## Exercise instructions
Go to the line with "Click the graduation" in the entries below and write out every line from there through the line with "The image size is (1568, 361).", exactly and without pictures.

## Records supplied
- - - - -

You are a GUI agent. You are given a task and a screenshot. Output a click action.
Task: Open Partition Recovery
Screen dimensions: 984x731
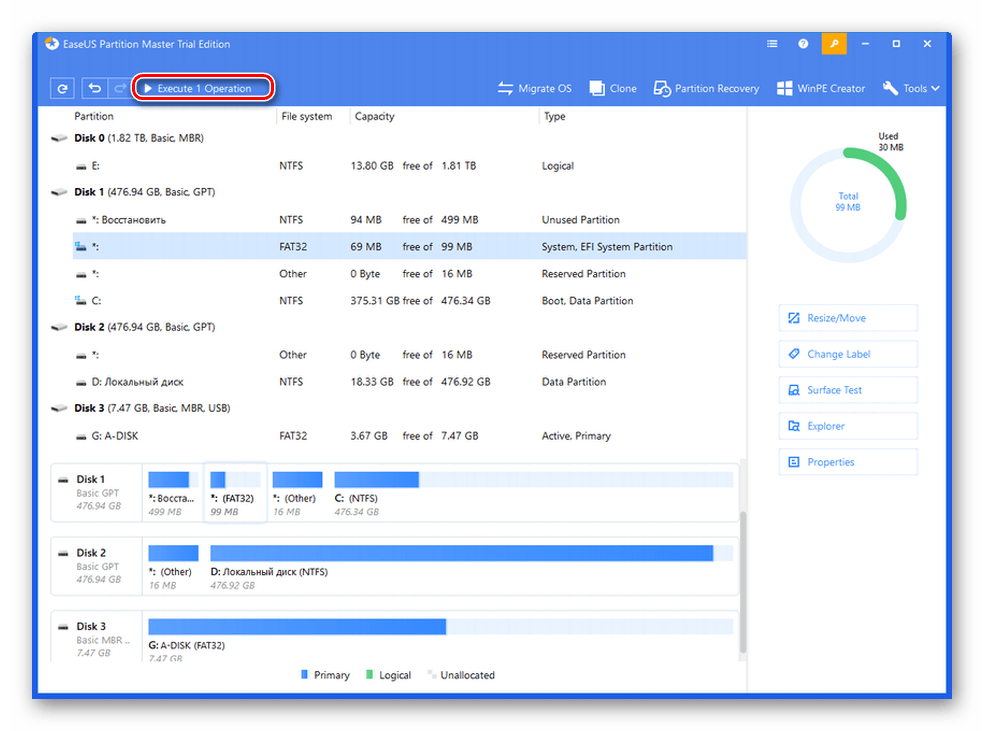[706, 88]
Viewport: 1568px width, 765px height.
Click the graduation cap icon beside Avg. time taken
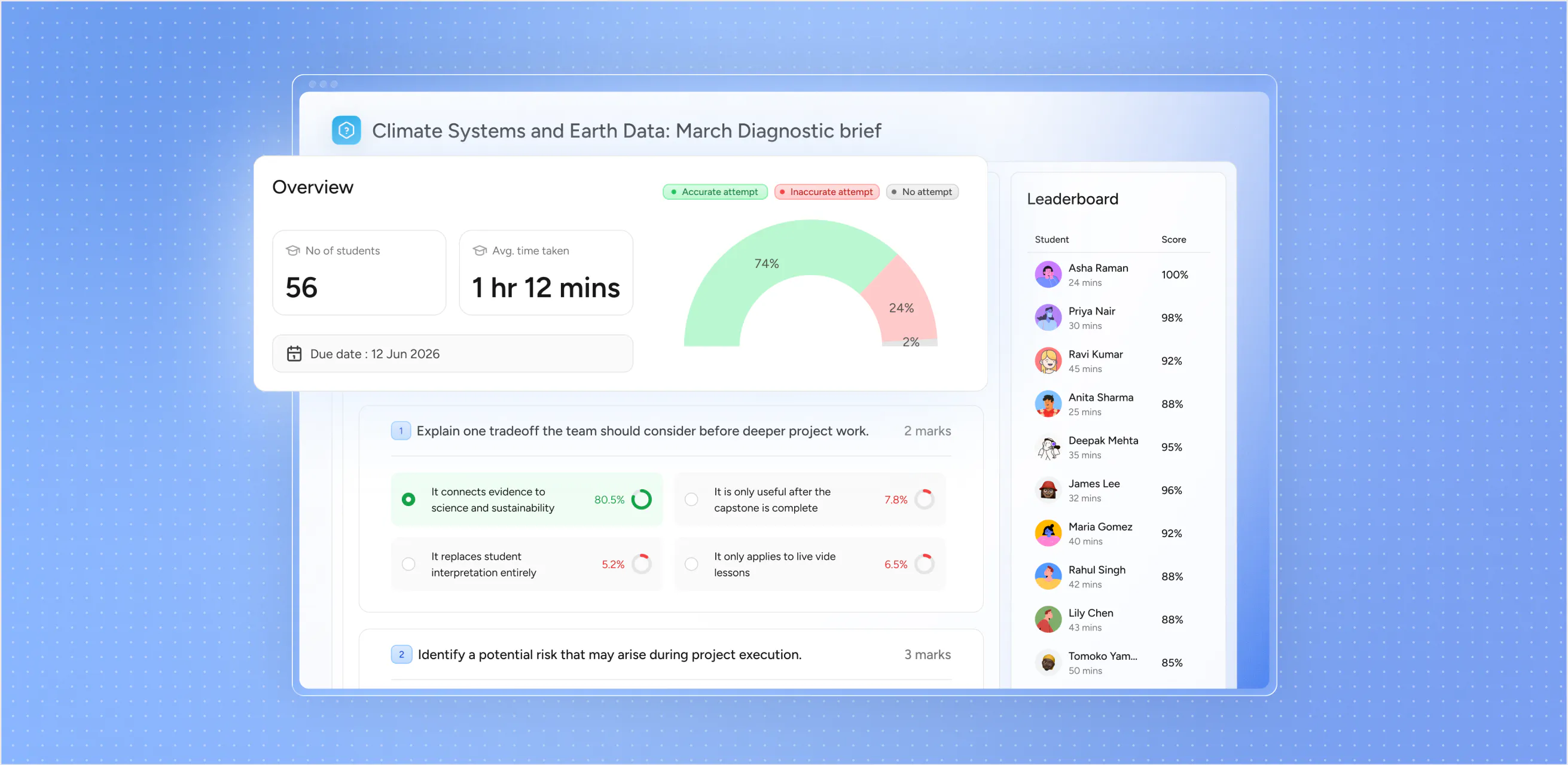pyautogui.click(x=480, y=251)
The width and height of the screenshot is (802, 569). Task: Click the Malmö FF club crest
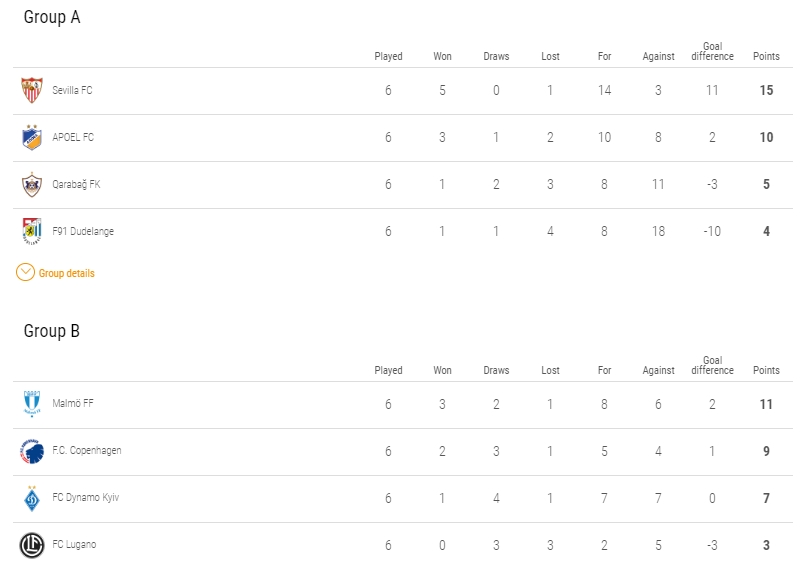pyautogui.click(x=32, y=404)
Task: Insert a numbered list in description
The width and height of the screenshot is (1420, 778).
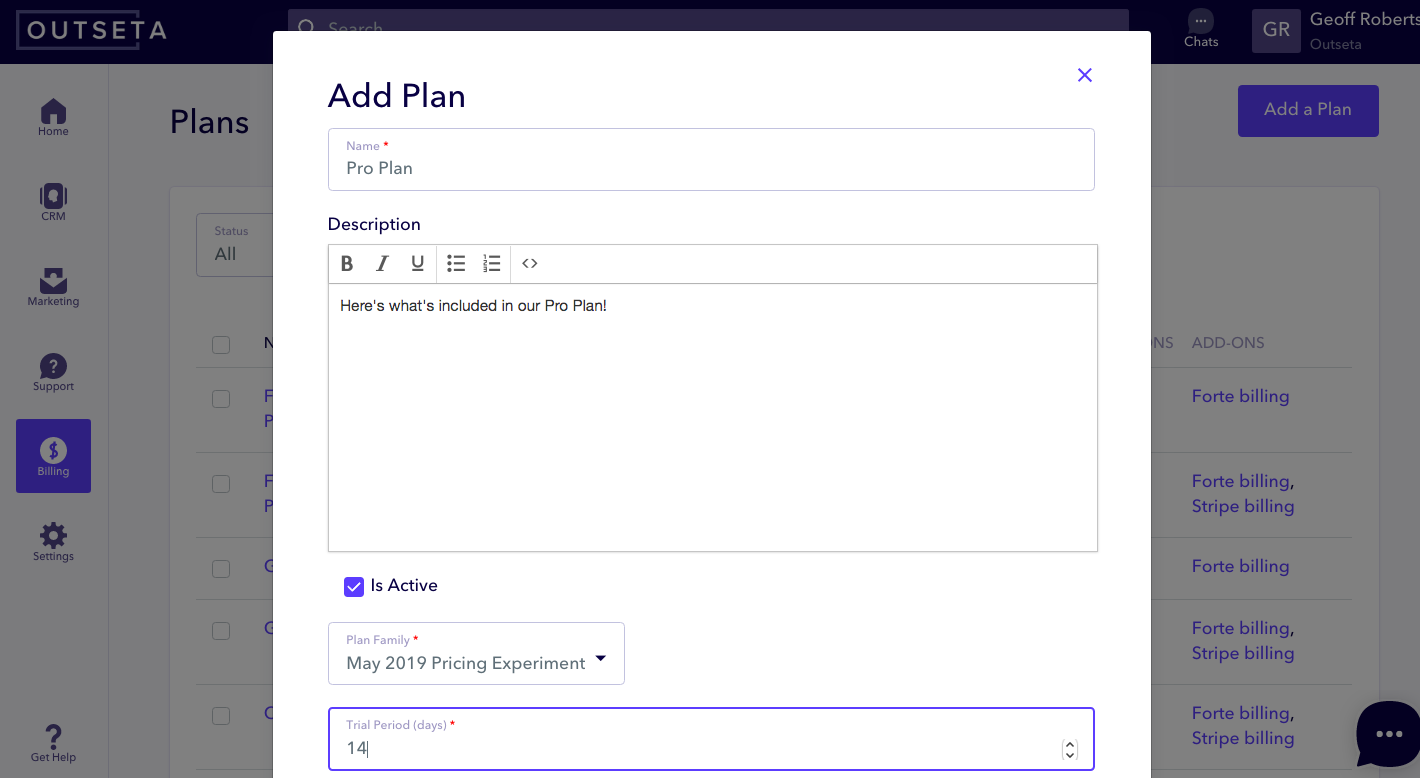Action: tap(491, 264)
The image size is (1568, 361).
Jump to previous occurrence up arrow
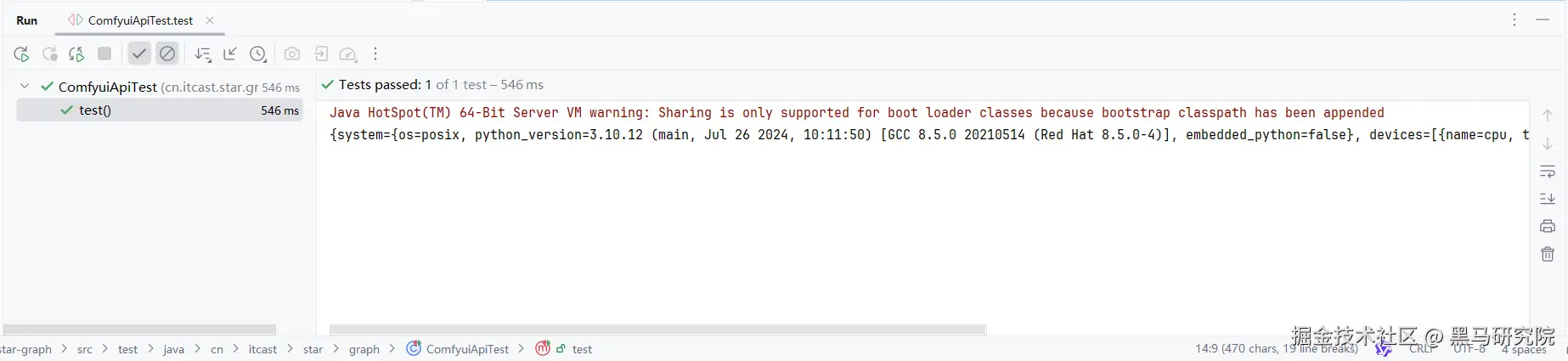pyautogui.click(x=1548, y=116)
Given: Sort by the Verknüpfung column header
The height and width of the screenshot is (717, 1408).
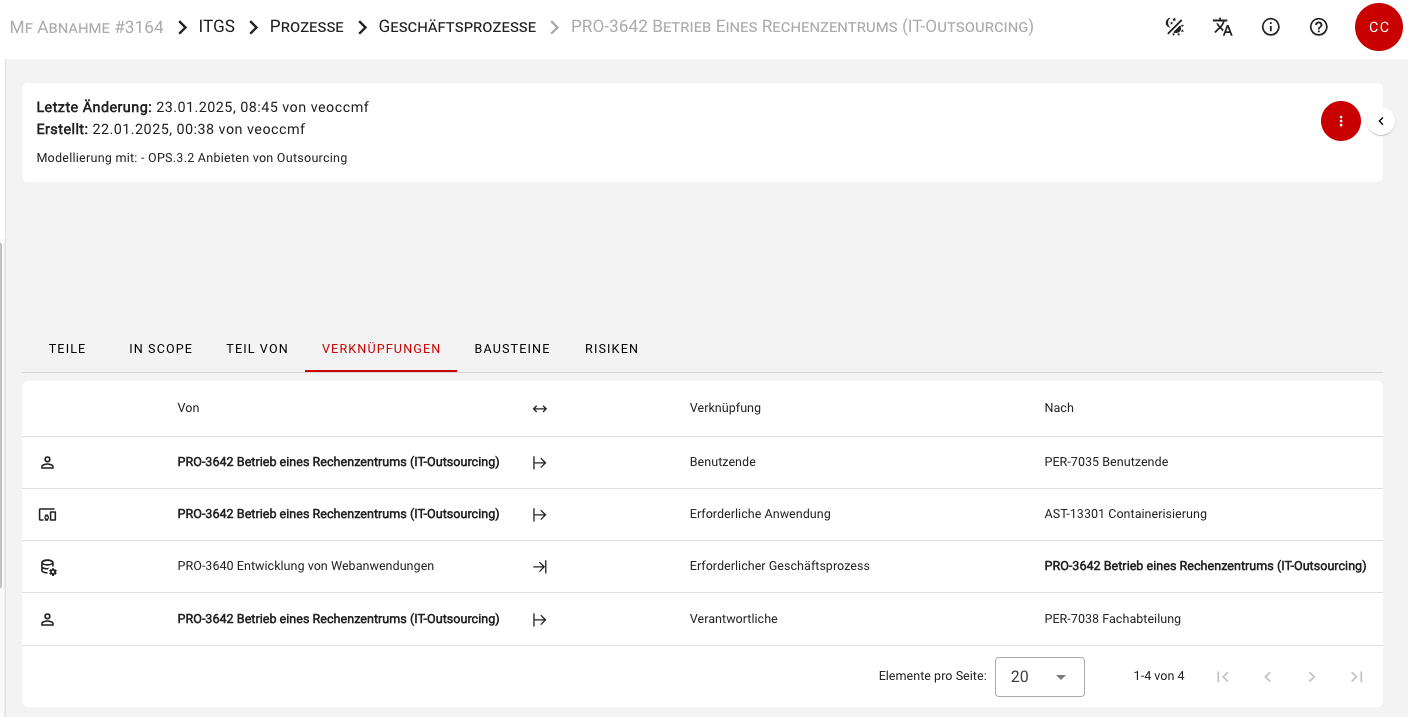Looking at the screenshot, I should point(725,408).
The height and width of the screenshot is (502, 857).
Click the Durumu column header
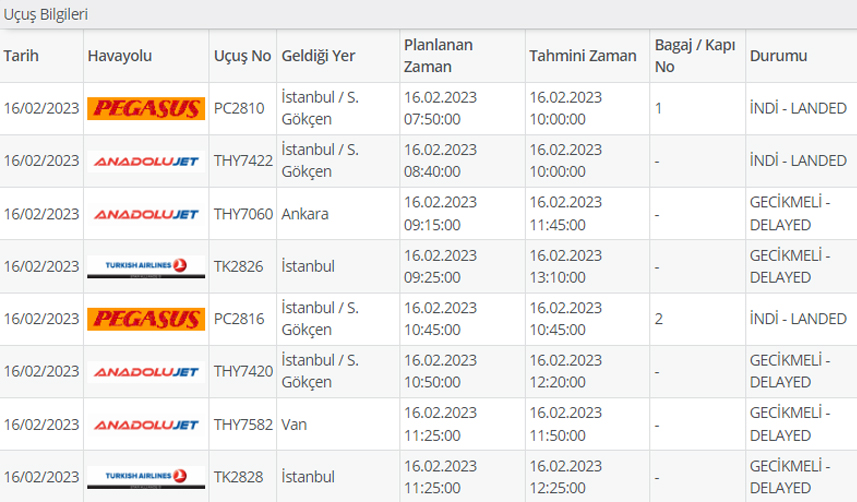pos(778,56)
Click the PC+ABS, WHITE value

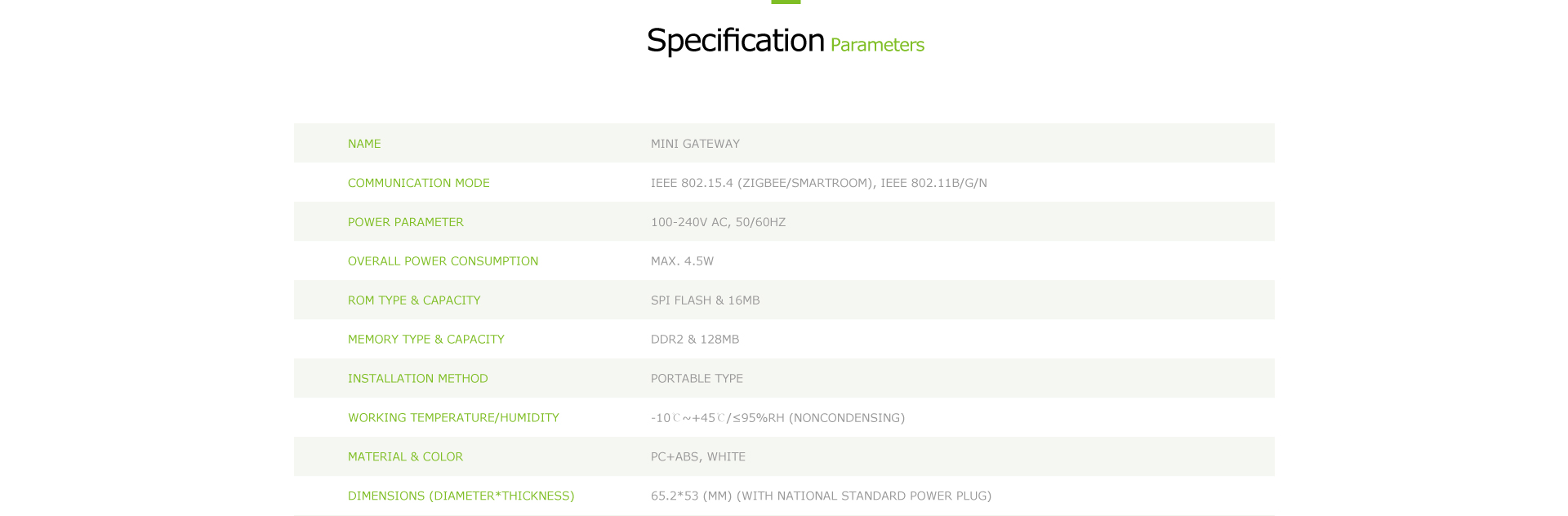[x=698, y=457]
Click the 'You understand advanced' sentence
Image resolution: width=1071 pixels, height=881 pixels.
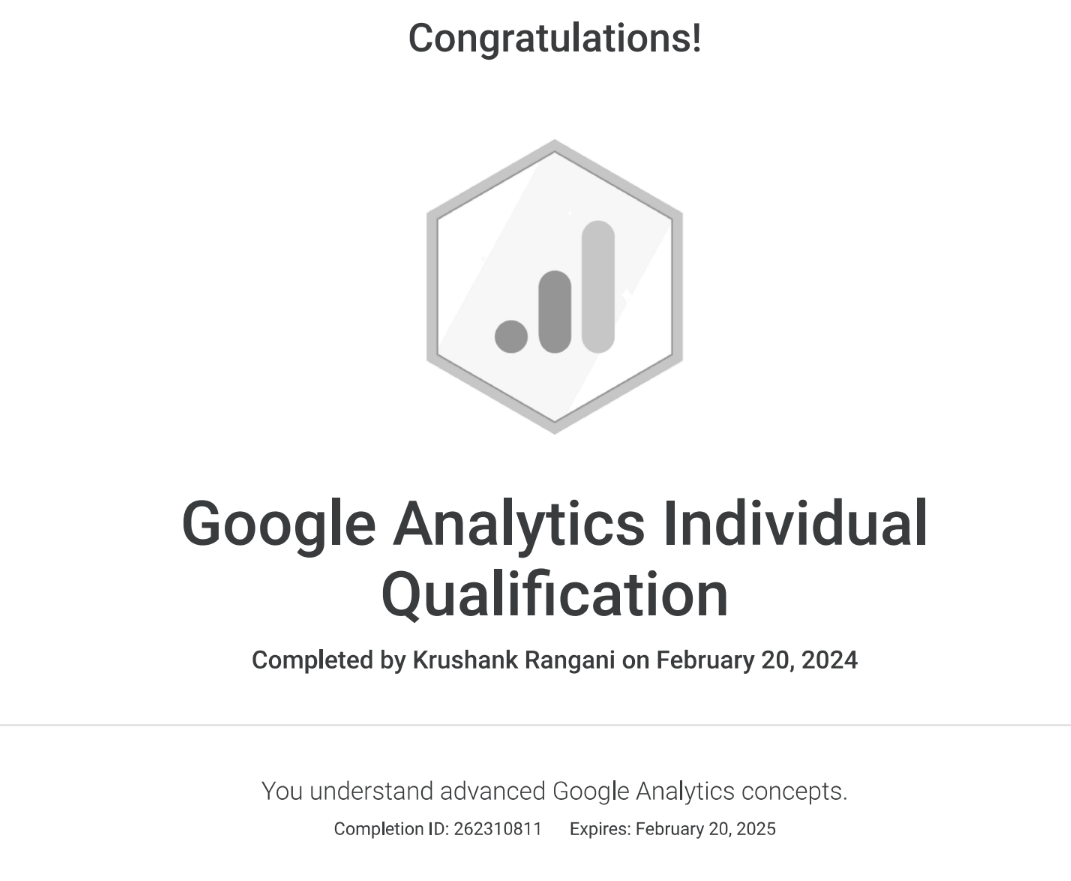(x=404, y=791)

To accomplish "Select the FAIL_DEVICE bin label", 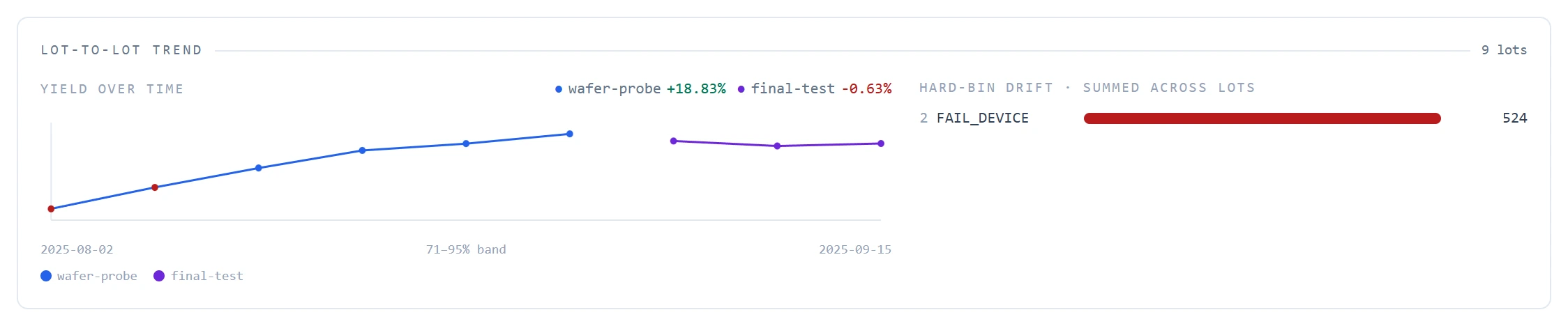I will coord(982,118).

- - - - -

## Answer
Click the graduation cap icon beside Avg. time taken
pyautogui.click(x=480, y=251)
The width and height of the screenshot is (802, 569). Task: Click the Malmö FF club crest
pyautogui.click(x=32, y=404)
Task: Insert a numbered list in description
The width and height of the screenshot is (1420, 778).
Action: tap(491, 264)
The image size is (1568, 361).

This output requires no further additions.